怒りかたがわからない | 怒りのさすほうへ
生まれてこのかた30年、のんびりつつがなく生きてきた。それゆえの悩みが近ごろ浮上している。「怒れない」ことだ。
振り返ってみても、とんと怒った記憶がない。たいていのことは「まあいいか」とスルーしてきた。しかし、よくよく考えてみると「ムカつく」あるいは「機嫌を損ねる」のような瞬間がないわけではない。だから、怒りの感情自体は持っているはず。なのになぜ、怒れないのか?
「怒る」を分解してみると、「自分の中に怒りの感情が湧く」→「相手に向けて怒りをぶつける」となる。怒りの感情があるのに「怒れない」となると、つまり自分にないのは後者の要素だ。怒りを表に出さず、自分のなかでうまく処理することを続けてきた結果、ついには怒り方がわからなくなってしまったらしい。
ただ、目下の仕事や立場上、そうもいかなくなってきた。早い話が上司に「もっと怒れ」と言われたのだ。最初は「なんで怒らなければ?」と思った。できればムカつかずに生きたいし、極力平和に生きていたい。怒るのは疲れるし。しかし続く上司の言葉を聞いて、なんとなく合点がいった。
「喜怒哀楽は人を惹きつける。怒りは責任が伴う優しさでもあるのだ」と。
編集者として本気でいい記事を作るためには、ほめてばかりではいられない。時としてライターにとって耳の痛い言葉も言わなければならない。もちろん「耳の痛い=怒りに任せて感情をぶつける」ではないが、駄目なものを駄目と言うことから逃げるのは確かに違う、と思った。

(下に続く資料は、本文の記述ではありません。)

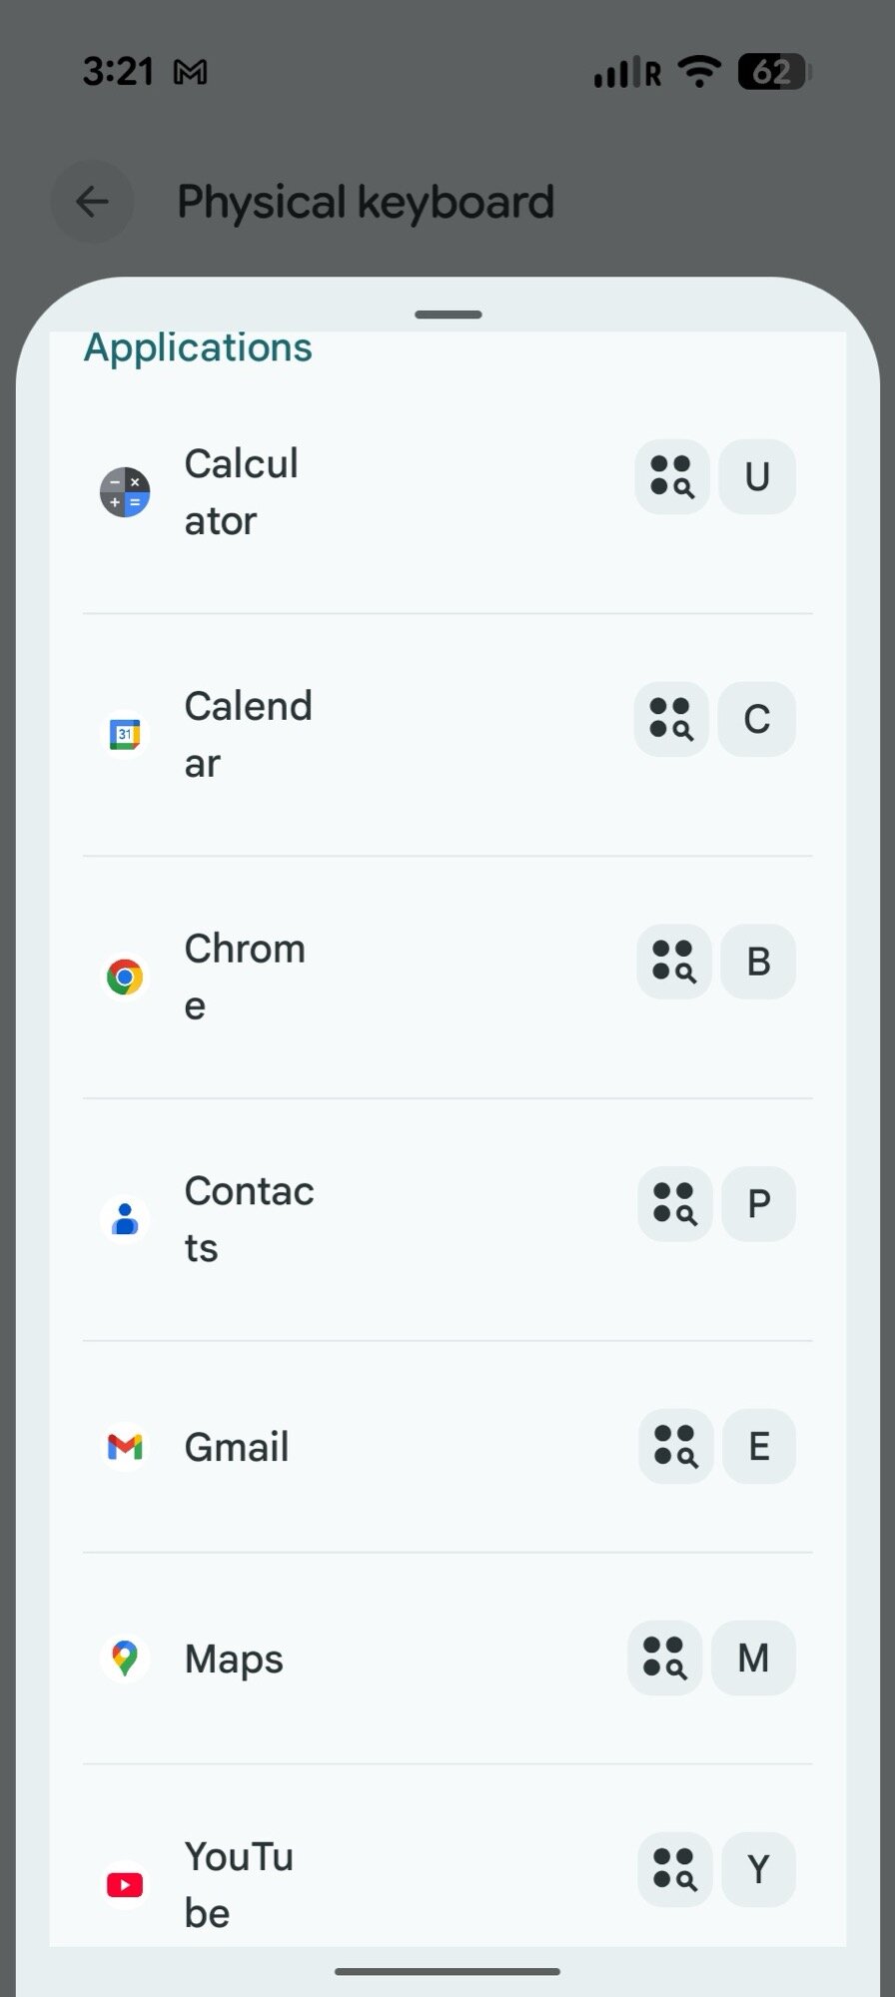Image resolution: width=895 pixels, height=1997 pixels.
Task: Tap the Contacts app icon
Action: pos(125,1219)
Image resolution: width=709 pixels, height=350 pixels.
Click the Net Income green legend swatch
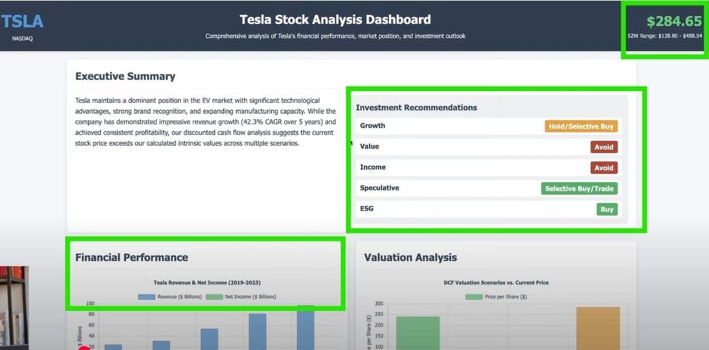(214, 297)
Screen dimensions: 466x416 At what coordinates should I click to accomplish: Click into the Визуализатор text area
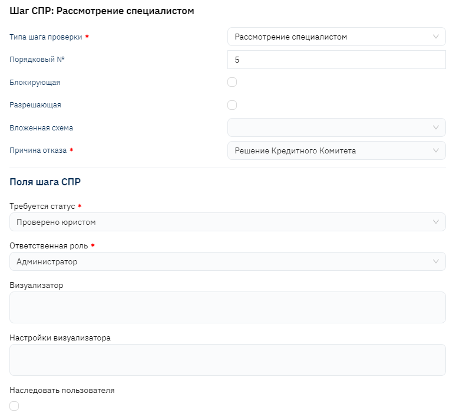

人対人の真剣なコミュニケーションから生まれる関係も、得られる仕事の成果もあるのをこれまで見てきた。だから「いい怒り」というのは確かにあって、「怒らない」ことはそこを切り捨ててしまっている行為でもあるのかもしれないな、と。
ちゃんと怒れるように、今までやり過ごしてばかりだった自分の中の「怒り」に敏感になりたい。それから「いい怒り」が何なのかを考えたい。ということで、これから「怒り」をテーマにコラムを書いていくことにした。お付き合いいただけるとありがたい。